To get to the river required a long walk, considerable trespassing and, if I remember correctly, wading through a tick haven of tall grass. But finally we stood on the bank, just above Bosher Dam, west of the city. We plunged in. It was wonderful.
When my friend’s mother found out about our adventure, I believe she may have blanched. She seemed astonished and horrified in equal measure. Did we have any idea what was in that river?
We didn’t. I knew that longtime Richmonders spoke of the river with a sort of hushed horror, as though it were a neighbor’s daughter fallen into ruination and sin. I’d always put that down to some kind of irrational, citified dread of the river’s untamed wilderness of rocks and currents. I didn’t know that the James we’d been swimming in was contaminated at that time by a witch’s brew of industrial toxins, pesticides, chemical fertilizers and raw sewage. I didn’t know that Kepone had recently made the river a national byword for environmental disaster.
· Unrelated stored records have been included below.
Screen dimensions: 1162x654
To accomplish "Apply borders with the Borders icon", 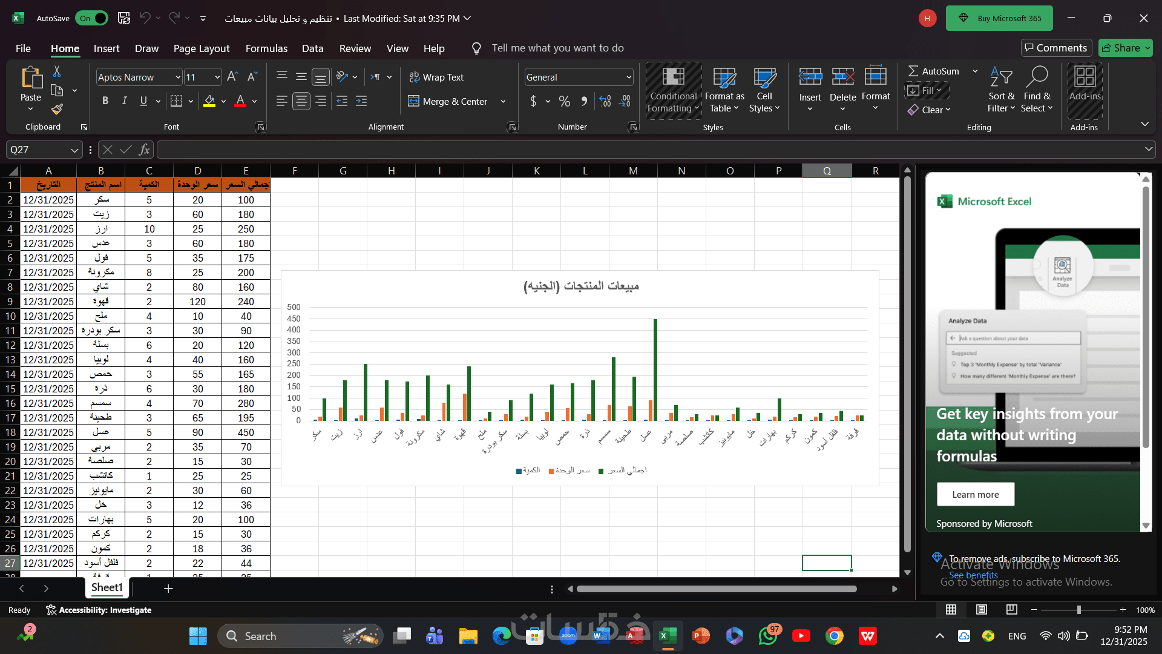I will (176, 101).
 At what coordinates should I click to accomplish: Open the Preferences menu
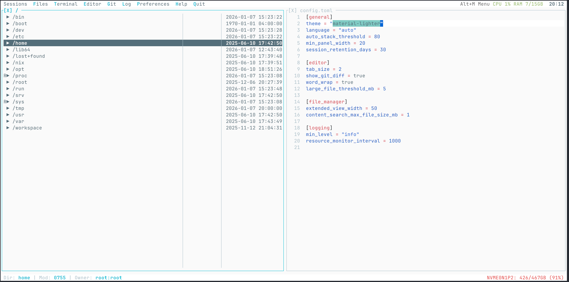(153, 4)
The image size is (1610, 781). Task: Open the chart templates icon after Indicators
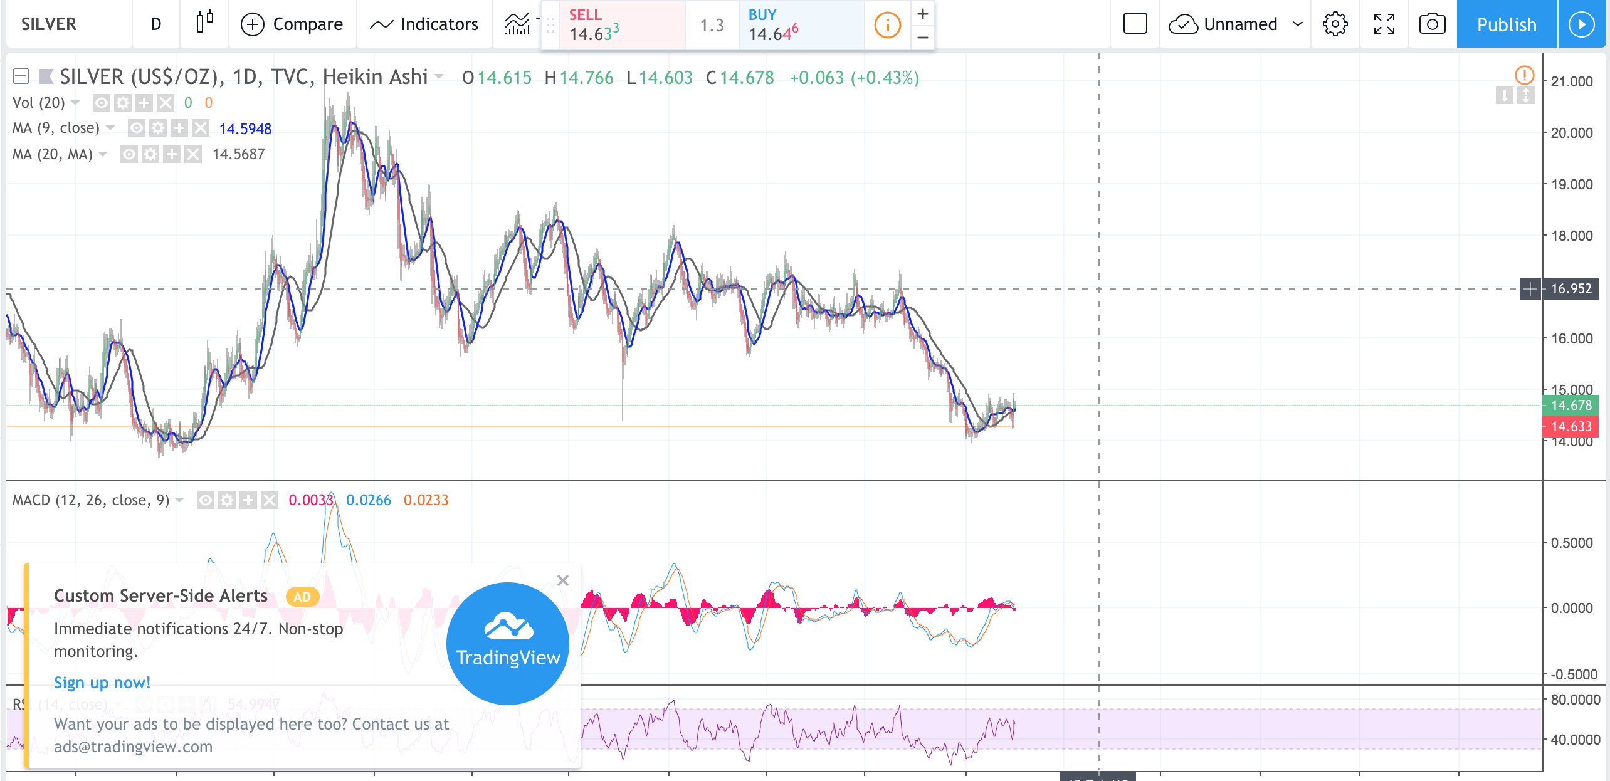point(517,24)
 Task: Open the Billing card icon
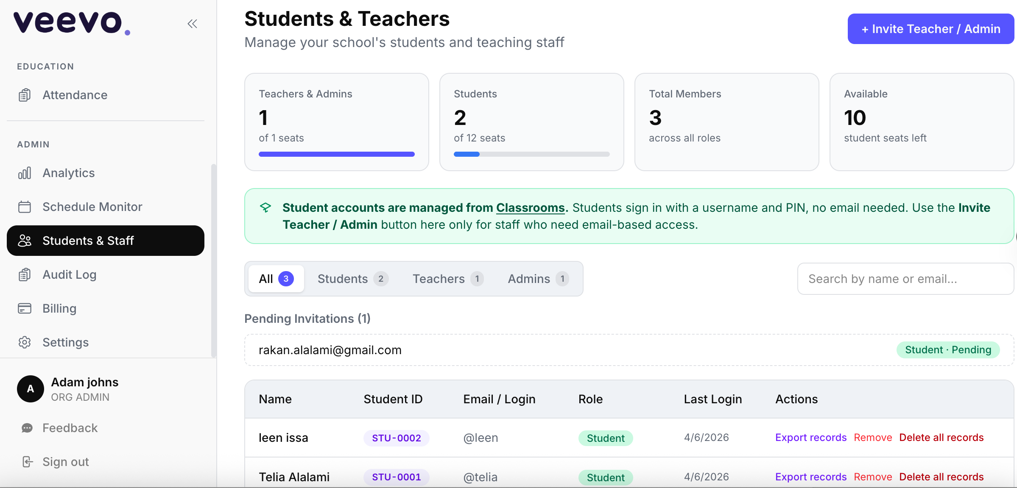point(25,308)

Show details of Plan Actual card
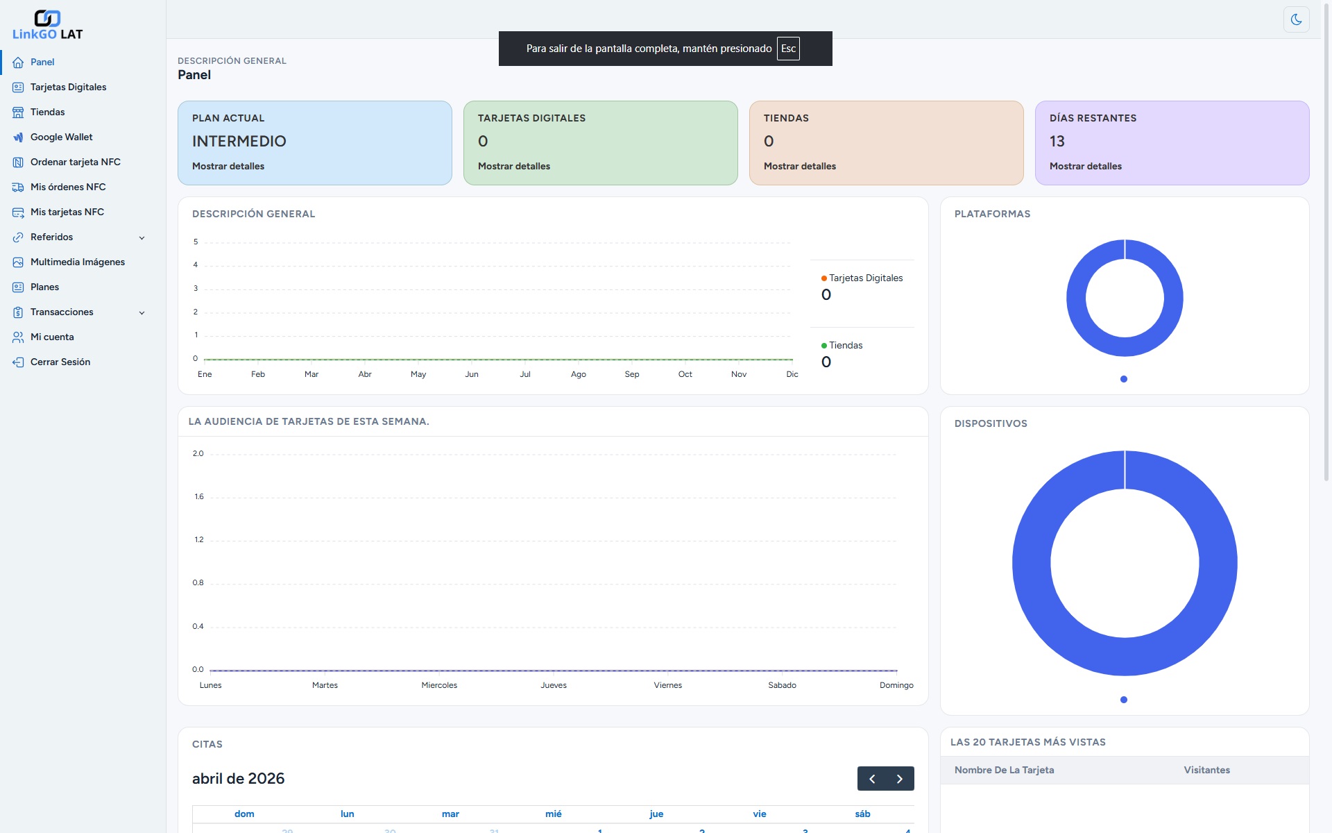228,167
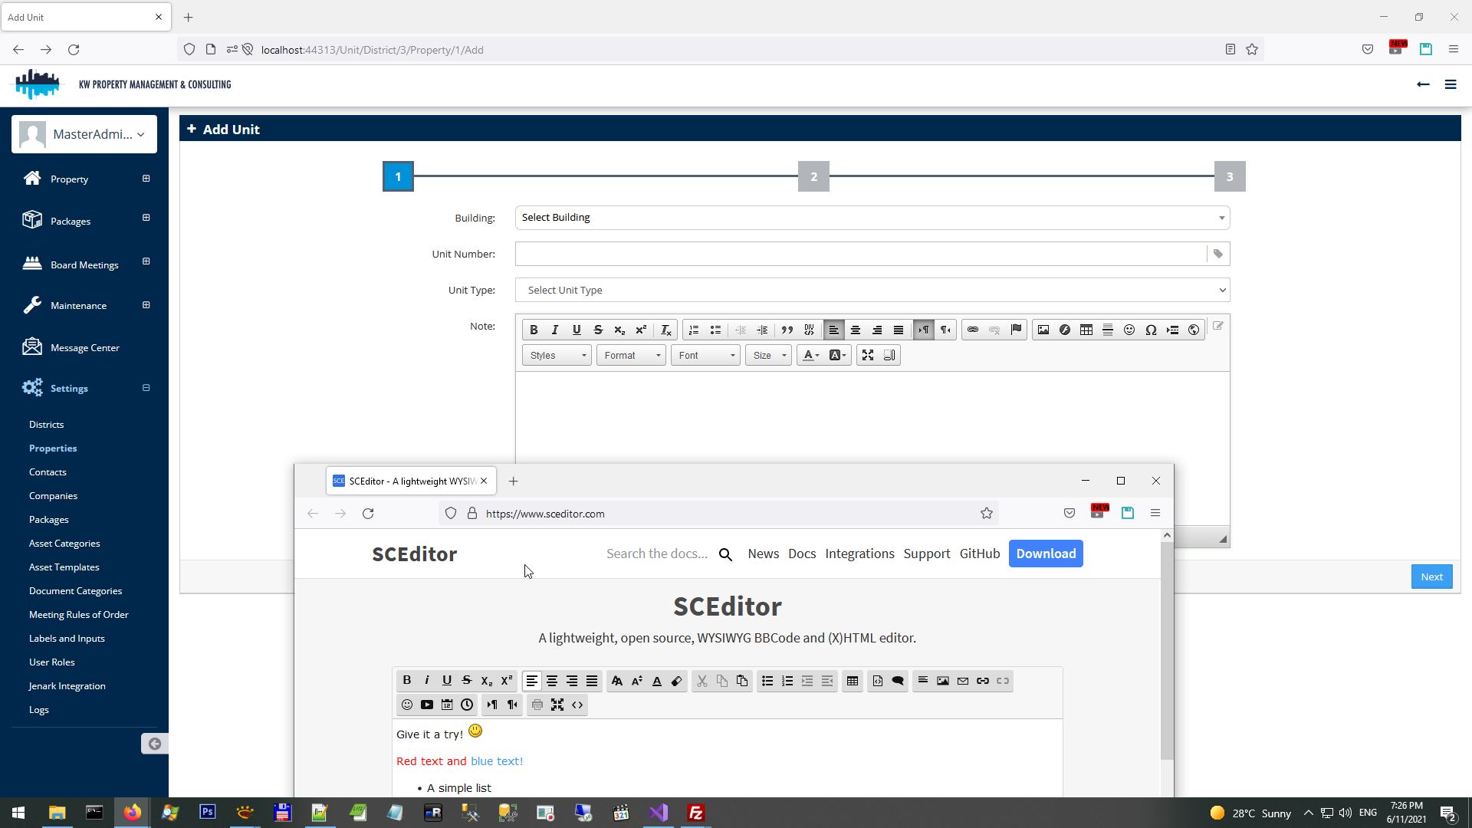Click the Next button
This screenshot has height=828, width=1472.
tap(1431, 577)
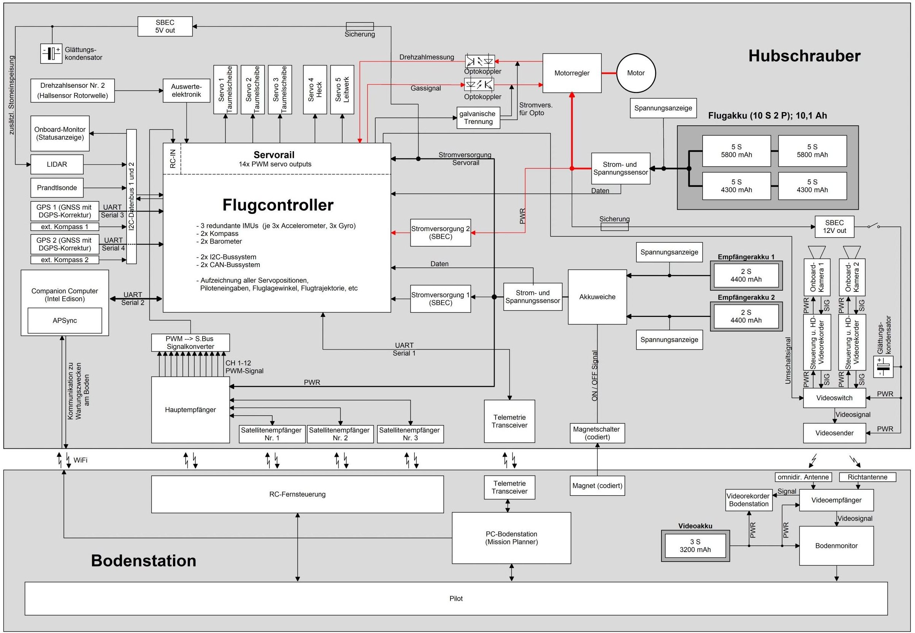Select the Flugcontroller title block

[278, 205]
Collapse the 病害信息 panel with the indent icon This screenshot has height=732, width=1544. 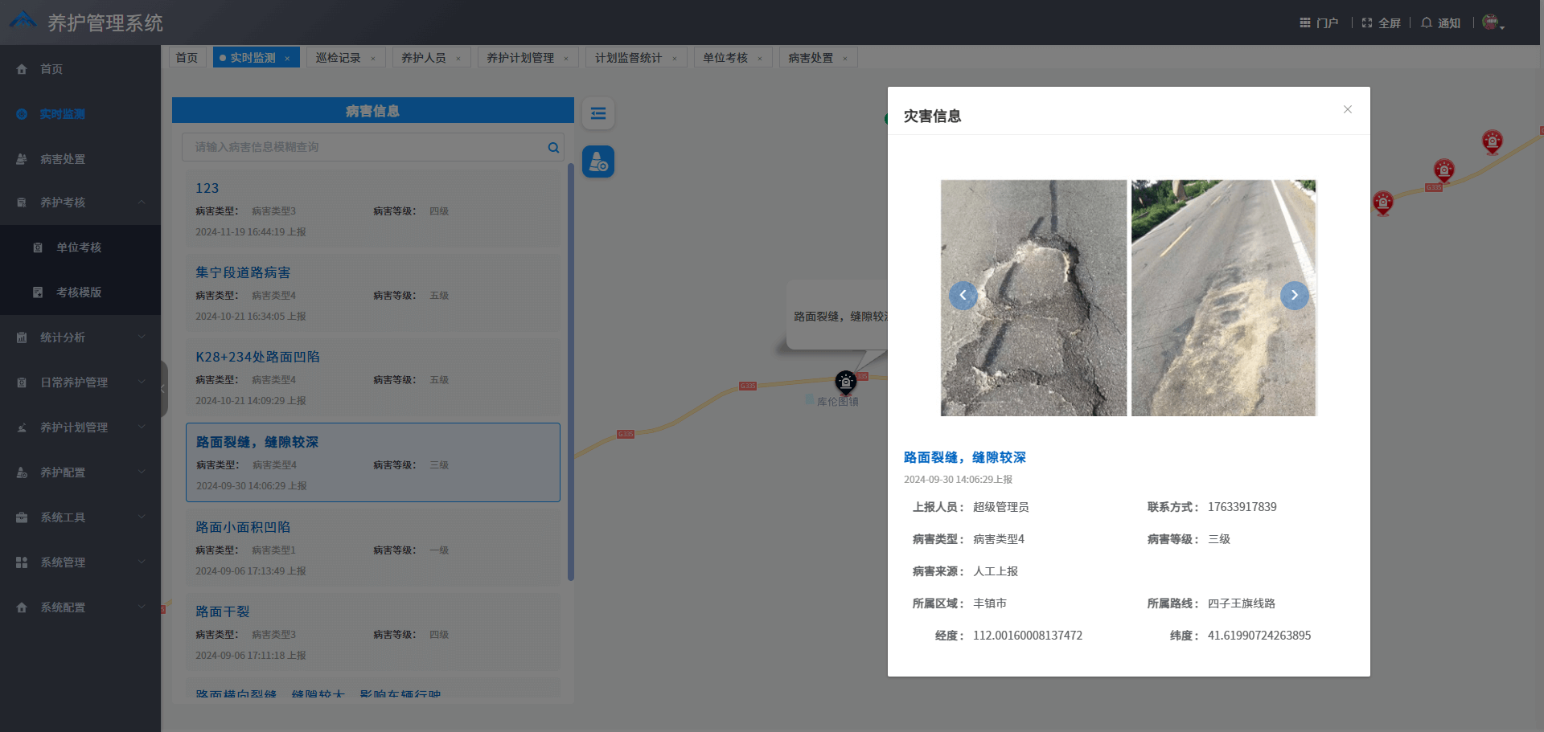point(597,113)
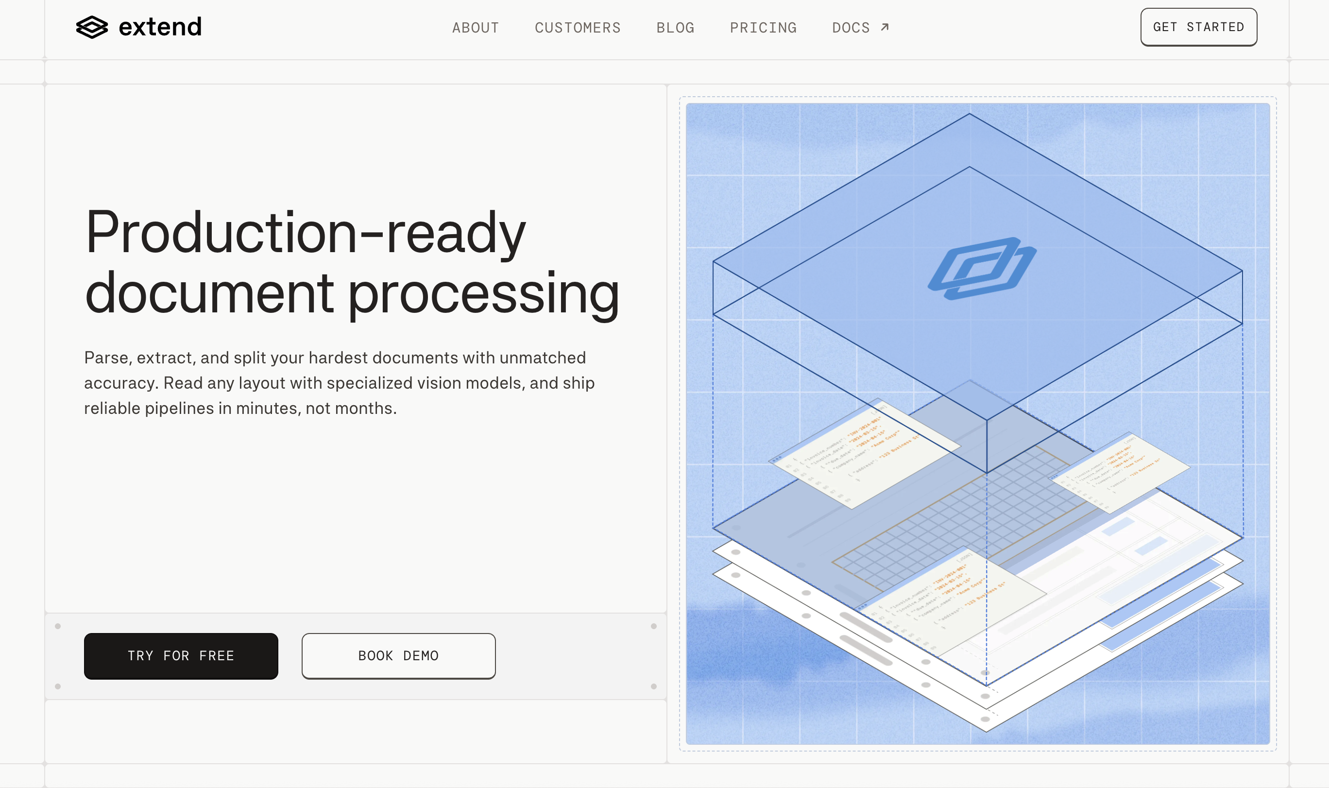1329x788 pixels.
Task: Click the external-link arrow next to DOCS
Action: (885, 27)
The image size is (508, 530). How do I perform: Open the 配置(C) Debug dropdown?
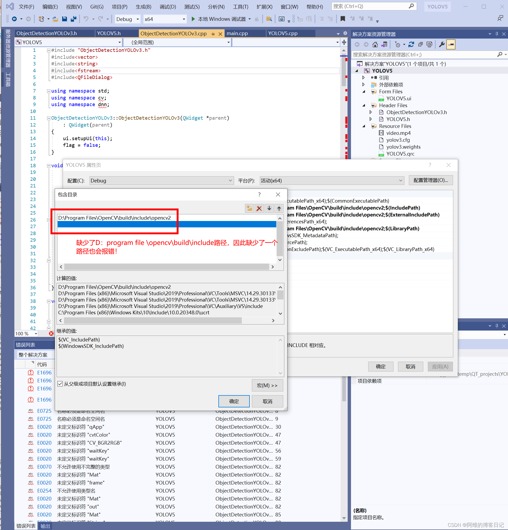(x=230, y=180)
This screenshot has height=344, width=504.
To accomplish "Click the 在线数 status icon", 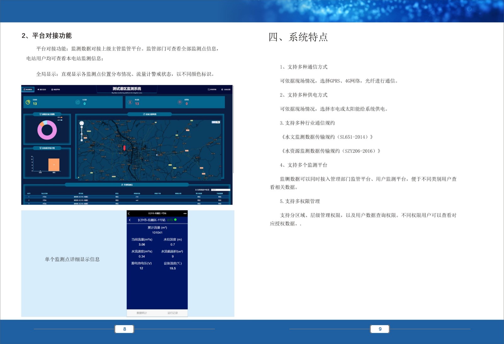I will 77,102.
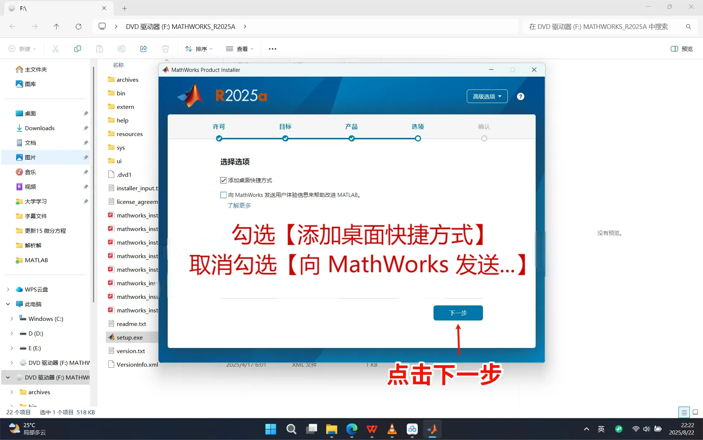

Had we known all that, it might have given us pause. Or it might not. As we didn’t fall ill or grow any extra limbs, we didn’t stop going down to the river—and, in fact, our subsequent expeditions were fueled by the illicit thrill of adventures your parents don’t approve of.
Today I am a parent, and I still swim in the river, and so does my child. Today, though, the James is a far healthier river. That is not to say that it is entirely healthy, or that the gains that have been made in the past decades can’t be lost without careful stewardship in the future—increasing development is now the major threat to many of America’s waterways. However, the signs of a river’s renaissance are everywhere on the James. Thanks in large part to the federal Clean Water Act of 1972, there has been a steady and substantial reduction of what are known as “point-source” pollutants, such as sewage and contaminated industrial discharges, that once turned parts of the river into veritable dead zones. Bald eagles, which had vanished from the James by the mid-1970s, decimated by DDT and possibly Kepone as well, have made an inspiring comeback; in fact, east of Hopewell, the James River National Wildlife Refuge alone boasts a roosting population of some 230 eagles. Where 45 years ago the editors of the Richmond News Leader described a stinking cesspool below Richmond, where “no aquatic life of any sort survives,” today recreational fishing thrives.